Perhaps the second big detail is the politics around the triggered cuts. If either side gets painted as rooting for $1.8+ trillion in cut backs in social security, medicare, and defense, the party will have a long road back from the wilderness. This is a very potent trigger politically. Conservative groups were able to win many public concessions from the White House with escalating rhetoric and shape the debate on tax cuts. They hemorrhaged support from people paying attention to the process, then when the process reached a fevered pitch, lower-information political actors began tuning in. Opinion makers in communities (both media and social) shared their revulsion of over Republican. Public opinion turned. Leading the evening news for four weeks straight tends to build public interest.
The problem for John Boehner, and therefore the public fisc, is whether the House Republican negotiators can represent Boehner's interest in the negotiations (i.e. not killing the Republican brand). Many of the Tea Party freshmen did not plan on running for reelection (although that usually changes). Many of them have no more allegiance to the Republican leadership than they do to President Obama. This is an easy group to avoid, and seniority will certainly be a factor in who is picked for the Special Committee. What will be difficult is preventing the emboldened, tone deaf conservative base (see: Club for Growth) from pressuring the Special Committee members. Even many party stalwarts believe they are vulnerable to a right-wing challenger, and even non-Tea Party aligned Republicans are making extraordinarily conservative votes. If Boehner further insulates the committee by putting enough retiring House Members on it, it loses its actual political feet within the Republican caucus. I'm not confident that after three more months of bruising targeting from the Club for Growth, Michele Bachmann, and Jim Demint, there would be enough Republicans willing to vote for the Special Committee's debt pressure. Certainly they'll be opening up themselves to attack from the center, but in the post-2010 climate, most Republican incumbents are more immediately concerned about being primaried.

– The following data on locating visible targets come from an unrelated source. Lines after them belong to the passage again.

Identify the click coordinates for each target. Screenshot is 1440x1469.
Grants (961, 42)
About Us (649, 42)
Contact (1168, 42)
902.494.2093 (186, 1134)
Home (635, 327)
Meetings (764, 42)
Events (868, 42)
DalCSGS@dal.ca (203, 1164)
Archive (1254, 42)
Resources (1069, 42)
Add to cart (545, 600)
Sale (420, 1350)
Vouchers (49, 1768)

One name also hasn't come up much recently: Mitch McConnell. Both the Senate Minority leader and the House Speaker know that come November 2012, McConnell will almost assuredly be the Majority leader and Boehner, if he still is in the House, may not be in the majority or the leadership. This provides some very different incentives for Boehner's bridge partner.
Update: another account of the Senate deal includes a "No new revenue" bullet point. Of course, that all depends on how people decide to count 'revenue.' The last time anybody checked, tax credits are on the spending side of the ledger. Knocking out tax credits for mortgagstoes of second homes, corporate jets, or ethanol would be cutting spending. Depending on what "New" means exactly, we could restore the tax code to the 1998 edition, and the additional revenue might not be 'New.' "No new taxes" is as meaningless as talking point as it was in 1988.